Once the deal is done, the producer or advertiser will pay a chunk of cash over to the label and publisher – according to the terms of their bespoke agreement – and the label and publisher will share that money with artist and songwriter, subject to the terms of their record and publishing contacts.

However, on the publishing side, that direct deal will often only cover the actual synchronisation, which exploits the ‘reproduction’ control of the copyright. If and when the resulting audio-visual product is shown in public or broadcast – which will exploit the ‘performance’ or ‘communication’ controls of the copyright – further royalties will have to be paid via the collecting societies, which commonly control the performing rights in their members’ works. So songwriters will also see some income from the syncing of their songs via their societies.

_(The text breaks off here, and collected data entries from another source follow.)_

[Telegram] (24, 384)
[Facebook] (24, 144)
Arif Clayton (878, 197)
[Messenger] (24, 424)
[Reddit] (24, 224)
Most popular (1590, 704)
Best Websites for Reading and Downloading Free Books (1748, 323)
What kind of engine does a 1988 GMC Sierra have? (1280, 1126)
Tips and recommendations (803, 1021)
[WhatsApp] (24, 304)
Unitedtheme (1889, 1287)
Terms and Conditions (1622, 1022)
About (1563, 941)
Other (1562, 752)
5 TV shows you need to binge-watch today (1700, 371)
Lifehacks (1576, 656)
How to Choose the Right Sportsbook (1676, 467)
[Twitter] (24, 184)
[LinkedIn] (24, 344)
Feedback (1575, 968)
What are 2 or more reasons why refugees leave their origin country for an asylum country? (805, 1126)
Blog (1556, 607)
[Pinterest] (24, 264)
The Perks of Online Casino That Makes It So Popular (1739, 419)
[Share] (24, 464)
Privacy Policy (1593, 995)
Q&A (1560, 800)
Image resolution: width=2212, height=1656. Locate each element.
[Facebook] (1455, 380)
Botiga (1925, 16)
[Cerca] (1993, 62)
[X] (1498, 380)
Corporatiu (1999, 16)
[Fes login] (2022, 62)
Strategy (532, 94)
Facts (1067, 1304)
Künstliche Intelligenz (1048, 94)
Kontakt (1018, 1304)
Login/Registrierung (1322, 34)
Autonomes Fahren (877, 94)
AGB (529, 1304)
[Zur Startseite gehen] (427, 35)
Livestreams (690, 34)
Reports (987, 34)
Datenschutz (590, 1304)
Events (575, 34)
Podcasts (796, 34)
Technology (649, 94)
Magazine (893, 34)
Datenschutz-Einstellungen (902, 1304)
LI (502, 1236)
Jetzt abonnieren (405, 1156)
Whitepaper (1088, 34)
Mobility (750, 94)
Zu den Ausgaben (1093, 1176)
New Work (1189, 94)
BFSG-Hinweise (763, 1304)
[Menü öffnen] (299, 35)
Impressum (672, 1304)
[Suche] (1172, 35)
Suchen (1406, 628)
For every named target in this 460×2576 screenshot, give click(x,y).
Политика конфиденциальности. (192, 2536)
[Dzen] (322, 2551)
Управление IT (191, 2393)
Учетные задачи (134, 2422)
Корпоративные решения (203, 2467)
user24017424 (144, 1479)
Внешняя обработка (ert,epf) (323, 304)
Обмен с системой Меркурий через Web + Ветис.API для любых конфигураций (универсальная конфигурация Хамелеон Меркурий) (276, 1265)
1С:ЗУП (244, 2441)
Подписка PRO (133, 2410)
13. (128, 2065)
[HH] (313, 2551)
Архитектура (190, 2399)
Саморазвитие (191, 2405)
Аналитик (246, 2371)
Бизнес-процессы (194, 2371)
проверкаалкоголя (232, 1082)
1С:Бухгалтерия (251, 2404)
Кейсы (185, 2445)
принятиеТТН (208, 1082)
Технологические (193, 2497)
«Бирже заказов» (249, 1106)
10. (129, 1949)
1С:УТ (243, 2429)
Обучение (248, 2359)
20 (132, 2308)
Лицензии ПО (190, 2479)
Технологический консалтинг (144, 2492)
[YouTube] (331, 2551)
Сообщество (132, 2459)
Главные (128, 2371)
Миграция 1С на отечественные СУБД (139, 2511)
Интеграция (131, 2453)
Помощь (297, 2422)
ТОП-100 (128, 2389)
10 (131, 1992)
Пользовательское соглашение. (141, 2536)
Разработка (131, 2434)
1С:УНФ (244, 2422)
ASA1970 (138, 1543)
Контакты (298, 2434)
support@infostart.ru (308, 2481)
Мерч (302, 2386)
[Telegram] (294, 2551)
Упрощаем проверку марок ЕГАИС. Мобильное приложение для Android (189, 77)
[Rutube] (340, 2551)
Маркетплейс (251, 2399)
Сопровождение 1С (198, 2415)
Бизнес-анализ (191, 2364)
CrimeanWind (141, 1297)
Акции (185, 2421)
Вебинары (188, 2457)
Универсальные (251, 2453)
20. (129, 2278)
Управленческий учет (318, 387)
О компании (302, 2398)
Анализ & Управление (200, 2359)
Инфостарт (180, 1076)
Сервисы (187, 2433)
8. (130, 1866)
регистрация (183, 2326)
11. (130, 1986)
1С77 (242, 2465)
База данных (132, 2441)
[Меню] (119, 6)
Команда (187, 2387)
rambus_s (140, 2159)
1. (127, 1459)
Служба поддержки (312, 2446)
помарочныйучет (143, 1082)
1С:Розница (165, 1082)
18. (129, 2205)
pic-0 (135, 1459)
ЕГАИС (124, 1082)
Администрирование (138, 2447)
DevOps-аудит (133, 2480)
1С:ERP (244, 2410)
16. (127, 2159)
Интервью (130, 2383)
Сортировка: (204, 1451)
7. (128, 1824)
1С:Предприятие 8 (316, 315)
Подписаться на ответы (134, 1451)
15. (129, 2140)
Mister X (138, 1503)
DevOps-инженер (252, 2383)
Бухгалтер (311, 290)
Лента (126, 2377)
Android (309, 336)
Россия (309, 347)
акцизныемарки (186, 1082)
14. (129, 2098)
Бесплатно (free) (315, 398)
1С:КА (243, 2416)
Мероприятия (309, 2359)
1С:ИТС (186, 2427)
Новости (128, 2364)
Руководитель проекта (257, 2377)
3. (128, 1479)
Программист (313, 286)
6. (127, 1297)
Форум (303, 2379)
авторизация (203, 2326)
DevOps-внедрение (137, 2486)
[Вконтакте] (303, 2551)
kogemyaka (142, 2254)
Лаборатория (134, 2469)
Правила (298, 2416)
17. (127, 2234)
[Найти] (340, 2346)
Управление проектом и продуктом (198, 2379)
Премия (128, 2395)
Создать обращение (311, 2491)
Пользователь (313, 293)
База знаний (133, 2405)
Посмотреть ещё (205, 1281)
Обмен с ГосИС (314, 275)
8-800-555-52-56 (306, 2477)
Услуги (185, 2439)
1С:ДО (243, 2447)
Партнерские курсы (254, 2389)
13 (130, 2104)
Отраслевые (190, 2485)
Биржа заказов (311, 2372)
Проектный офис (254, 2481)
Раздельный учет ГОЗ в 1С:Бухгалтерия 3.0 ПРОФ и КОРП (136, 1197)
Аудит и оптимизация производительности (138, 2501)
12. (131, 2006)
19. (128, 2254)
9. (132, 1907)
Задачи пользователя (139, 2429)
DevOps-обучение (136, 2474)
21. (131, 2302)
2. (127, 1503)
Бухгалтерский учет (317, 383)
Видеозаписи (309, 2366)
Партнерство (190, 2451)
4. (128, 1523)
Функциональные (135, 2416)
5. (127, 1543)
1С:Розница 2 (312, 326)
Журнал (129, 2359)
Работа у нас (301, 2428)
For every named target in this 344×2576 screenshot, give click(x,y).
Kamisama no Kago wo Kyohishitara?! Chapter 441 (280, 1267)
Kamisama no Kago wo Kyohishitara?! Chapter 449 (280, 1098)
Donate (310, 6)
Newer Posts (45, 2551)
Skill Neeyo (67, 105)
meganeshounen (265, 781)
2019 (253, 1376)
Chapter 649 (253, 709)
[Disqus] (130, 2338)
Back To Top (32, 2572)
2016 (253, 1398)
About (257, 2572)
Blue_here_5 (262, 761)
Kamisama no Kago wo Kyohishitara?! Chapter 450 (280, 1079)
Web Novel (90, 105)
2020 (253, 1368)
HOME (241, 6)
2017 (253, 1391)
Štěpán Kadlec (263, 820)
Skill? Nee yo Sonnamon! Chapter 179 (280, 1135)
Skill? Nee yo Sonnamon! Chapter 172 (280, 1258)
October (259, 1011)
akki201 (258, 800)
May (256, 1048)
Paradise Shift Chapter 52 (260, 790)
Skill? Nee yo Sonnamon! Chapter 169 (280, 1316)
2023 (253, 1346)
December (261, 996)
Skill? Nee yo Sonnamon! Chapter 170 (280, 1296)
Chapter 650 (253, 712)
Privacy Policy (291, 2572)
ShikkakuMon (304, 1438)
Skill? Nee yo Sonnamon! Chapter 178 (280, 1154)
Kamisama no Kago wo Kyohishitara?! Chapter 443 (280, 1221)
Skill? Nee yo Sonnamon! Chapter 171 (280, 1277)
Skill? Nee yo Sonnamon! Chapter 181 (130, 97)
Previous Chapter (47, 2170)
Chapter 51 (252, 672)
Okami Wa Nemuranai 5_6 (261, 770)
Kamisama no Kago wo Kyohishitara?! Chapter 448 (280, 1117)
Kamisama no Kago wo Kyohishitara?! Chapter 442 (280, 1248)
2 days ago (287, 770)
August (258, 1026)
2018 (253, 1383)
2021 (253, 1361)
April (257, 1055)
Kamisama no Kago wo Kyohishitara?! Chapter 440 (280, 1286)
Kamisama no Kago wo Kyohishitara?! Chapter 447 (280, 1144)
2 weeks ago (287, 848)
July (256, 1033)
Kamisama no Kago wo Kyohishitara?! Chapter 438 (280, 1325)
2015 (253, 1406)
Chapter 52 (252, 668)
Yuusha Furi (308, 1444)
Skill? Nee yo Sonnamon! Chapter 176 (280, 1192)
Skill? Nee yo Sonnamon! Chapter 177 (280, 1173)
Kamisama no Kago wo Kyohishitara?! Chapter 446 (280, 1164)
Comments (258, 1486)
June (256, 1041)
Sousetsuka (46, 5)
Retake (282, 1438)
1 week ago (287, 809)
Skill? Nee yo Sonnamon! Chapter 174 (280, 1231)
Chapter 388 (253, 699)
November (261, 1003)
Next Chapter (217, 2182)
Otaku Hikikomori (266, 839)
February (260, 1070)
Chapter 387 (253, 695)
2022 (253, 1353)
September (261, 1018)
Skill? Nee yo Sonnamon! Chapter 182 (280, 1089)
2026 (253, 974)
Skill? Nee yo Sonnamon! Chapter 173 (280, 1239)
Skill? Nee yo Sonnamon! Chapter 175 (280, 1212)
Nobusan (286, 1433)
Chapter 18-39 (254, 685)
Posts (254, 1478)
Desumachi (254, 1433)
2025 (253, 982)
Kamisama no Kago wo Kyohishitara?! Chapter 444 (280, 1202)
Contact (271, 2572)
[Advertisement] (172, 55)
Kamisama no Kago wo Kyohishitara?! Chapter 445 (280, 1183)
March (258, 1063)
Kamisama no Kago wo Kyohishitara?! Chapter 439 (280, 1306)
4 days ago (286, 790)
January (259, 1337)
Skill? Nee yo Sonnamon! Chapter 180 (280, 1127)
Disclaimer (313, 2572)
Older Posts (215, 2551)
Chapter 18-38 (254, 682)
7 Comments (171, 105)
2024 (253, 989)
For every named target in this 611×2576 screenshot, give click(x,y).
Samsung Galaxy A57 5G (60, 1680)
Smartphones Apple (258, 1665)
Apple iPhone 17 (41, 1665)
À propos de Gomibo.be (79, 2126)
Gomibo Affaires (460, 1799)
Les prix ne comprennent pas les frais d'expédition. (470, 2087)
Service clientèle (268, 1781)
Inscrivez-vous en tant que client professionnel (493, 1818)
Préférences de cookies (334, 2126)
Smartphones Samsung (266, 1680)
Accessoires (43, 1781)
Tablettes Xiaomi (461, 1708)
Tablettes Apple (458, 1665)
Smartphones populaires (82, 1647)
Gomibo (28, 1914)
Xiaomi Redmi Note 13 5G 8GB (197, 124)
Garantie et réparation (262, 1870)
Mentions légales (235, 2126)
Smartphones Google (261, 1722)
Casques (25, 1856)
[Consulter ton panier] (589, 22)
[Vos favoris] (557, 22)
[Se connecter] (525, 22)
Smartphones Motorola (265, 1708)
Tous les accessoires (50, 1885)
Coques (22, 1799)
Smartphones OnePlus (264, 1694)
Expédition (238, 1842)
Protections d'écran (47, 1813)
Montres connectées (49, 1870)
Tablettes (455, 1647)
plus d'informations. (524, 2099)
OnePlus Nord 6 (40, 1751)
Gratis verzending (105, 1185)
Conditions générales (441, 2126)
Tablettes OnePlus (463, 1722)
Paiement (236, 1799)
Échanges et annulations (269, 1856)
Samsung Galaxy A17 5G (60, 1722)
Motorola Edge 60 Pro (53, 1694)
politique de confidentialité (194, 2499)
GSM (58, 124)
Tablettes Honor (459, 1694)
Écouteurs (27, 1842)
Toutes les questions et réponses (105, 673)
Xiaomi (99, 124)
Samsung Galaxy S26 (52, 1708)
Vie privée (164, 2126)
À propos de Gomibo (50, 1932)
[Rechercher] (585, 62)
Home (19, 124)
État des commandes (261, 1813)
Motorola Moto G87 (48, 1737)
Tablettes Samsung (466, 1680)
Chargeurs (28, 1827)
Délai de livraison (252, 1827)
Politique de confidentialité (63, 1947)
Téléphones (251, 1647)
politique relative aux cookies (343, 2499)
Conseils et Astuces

This is all sounding rather complex, isn’t it? That’s one of the reasons why some video makers rely on ‘production’ or ‘library’ music rather than commercially released songs and recordings. Going the production music route is usually simpler and definitely cheaper. Though if you are an artist or songwriter who created some production music, how do you get paid? Well, that depends too.

We’ll be putting the spotlight on all the deal-making and money elements of both sync and production music in The Royalties Conference at the Great Escape next week. Simon Pursehouse from Sentric Music will join us to help explain how things work, plus we’ll chat to The Box Plus Network’s Director Of Commercial & Business Affairs Stacey Mitsopulos, the BBC’s Head of Music Licensing Nicky Bignell, PRS For Music’s Director Of Broadcast & Online Andy Harrower and artist manager Ros Earls from 140db.